Discussion in 'Proxmox VE: Installation and configuration' started by adamb, Nov 16, 2015.

  1. dietmar

    dietmar Proxmox Staff Member
    Staff Member

    Joined:
    Apr 28, 2005
    Messages:
    16,322
    Likes Received:
    285
    This is still the same behavior in 4.x
     
    Stop hovering to collapse... Click to collapse... Hover to expand... Click to expand...
  2. AhmedF

    AhmedF New Member

    Joined:
    Dec 26, 2012
    Messages:
    26
    Likes Received:
    1
    So what's about this freeze state , shouldn't the HA CTs moved to another node(s) when the node fails ?
     
  3. dietmar

    dietmar Proxmox Staff Member
    Staff Member

    Joined:
    Apr 28, 2005
    Messages:
    16,322
    Likes Received:
    285
    That state is only entered when you manually shutdown a node

    Note: shutdown != failure

    Sure - this is exactly what happens when a node fail.
     
    Stop hovering to collapse... Click to collapse... Hover to expand... Click to expand...
  4. AhmedF

    AhmedF New Member

    Joined:
    Dec 26, 2012
    Messages:
    26
    Likes Received:
    1
    Agree but in proxmox 3.x when I shutdown a node manually and I did that a lot :)
    RGMANAGER will relocate all HA CTs to other nodes first then stop and then the node complete it's manual shutdown.

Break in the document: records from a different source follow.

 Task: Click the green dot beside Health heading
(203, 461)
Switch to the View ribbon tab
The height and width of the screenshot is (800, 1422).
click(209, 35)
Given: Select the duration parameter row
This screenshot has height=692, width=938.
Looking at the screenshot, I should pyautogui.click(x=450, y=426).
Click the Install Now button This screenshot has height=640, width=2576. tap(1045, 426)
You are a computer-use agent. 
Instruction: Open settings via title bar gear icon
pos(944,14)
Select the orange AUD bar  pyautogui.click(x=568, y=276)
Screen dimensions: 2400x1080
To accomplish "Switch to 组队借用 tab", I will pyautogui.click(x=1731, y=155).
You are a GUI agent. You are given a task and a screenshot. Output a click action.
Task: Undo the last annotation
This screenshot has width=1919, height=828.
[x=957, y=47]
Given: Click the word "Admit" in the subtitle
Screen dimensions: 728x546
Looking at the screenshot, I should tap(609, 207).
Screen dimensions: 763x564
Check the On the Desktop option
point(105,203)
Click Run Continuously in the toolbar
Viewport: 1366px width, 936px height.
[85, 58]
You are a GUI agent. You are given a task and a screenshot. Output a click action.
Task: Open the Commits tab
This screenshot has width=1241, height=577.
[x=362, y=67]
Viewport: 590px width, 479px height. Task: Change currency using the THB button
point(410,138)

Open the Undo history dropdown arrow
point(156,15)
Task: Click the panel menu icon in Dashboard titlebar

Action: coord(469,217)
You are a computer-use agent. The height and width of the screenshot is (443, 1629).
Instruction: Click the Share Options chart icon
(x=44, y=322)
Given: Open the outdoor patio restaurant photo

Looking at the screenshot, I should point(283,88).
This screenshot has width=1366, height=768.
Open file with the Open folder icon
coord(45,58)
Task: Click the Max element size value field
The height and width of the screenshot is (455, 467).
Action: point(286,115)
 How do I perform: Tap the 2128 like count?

    is there a difference in proxmox 4.x ?
     
  5. dietmar

    dietmar Proxmox Staff Member
    Staff Member

    Joined:
    Apr 28, 2005
    Messages:
    16,322
    Likes Received:
    285
    Yes, this is different.
     
    Stop hovering to collapse... Click to collapse... Hover to expand... Click to expand...
  6. tatyrza

    tatyrza New Member
    Proxmox VE Subscriber

    Joined:
    Nov 15, 2015
    Messages:
    11
    Likes Received:
    1
    Hello, I tested the HA in a way that reset (by IPMI) one of the hosts. VM running on this host wasn't relocated and put in error state. Worse, after returning this host on-line virtual machine could not run. It stuck in error state!. Only after a clean reboot of host, affected machine was start.




    I do not like it. PVE 3.4 was better.
     
  7. AhmedF

    AhmedF New Member

    Joined:
    Dec 26, 2012
    Messages:
    26
    Likes Received:
    1

    I was afraid of such cases :(
    In my cluster 3.x , if one node goes down for any reason it's being fenced and all CTs are moved to other nodes during the downtime automatically and that's what I call HA.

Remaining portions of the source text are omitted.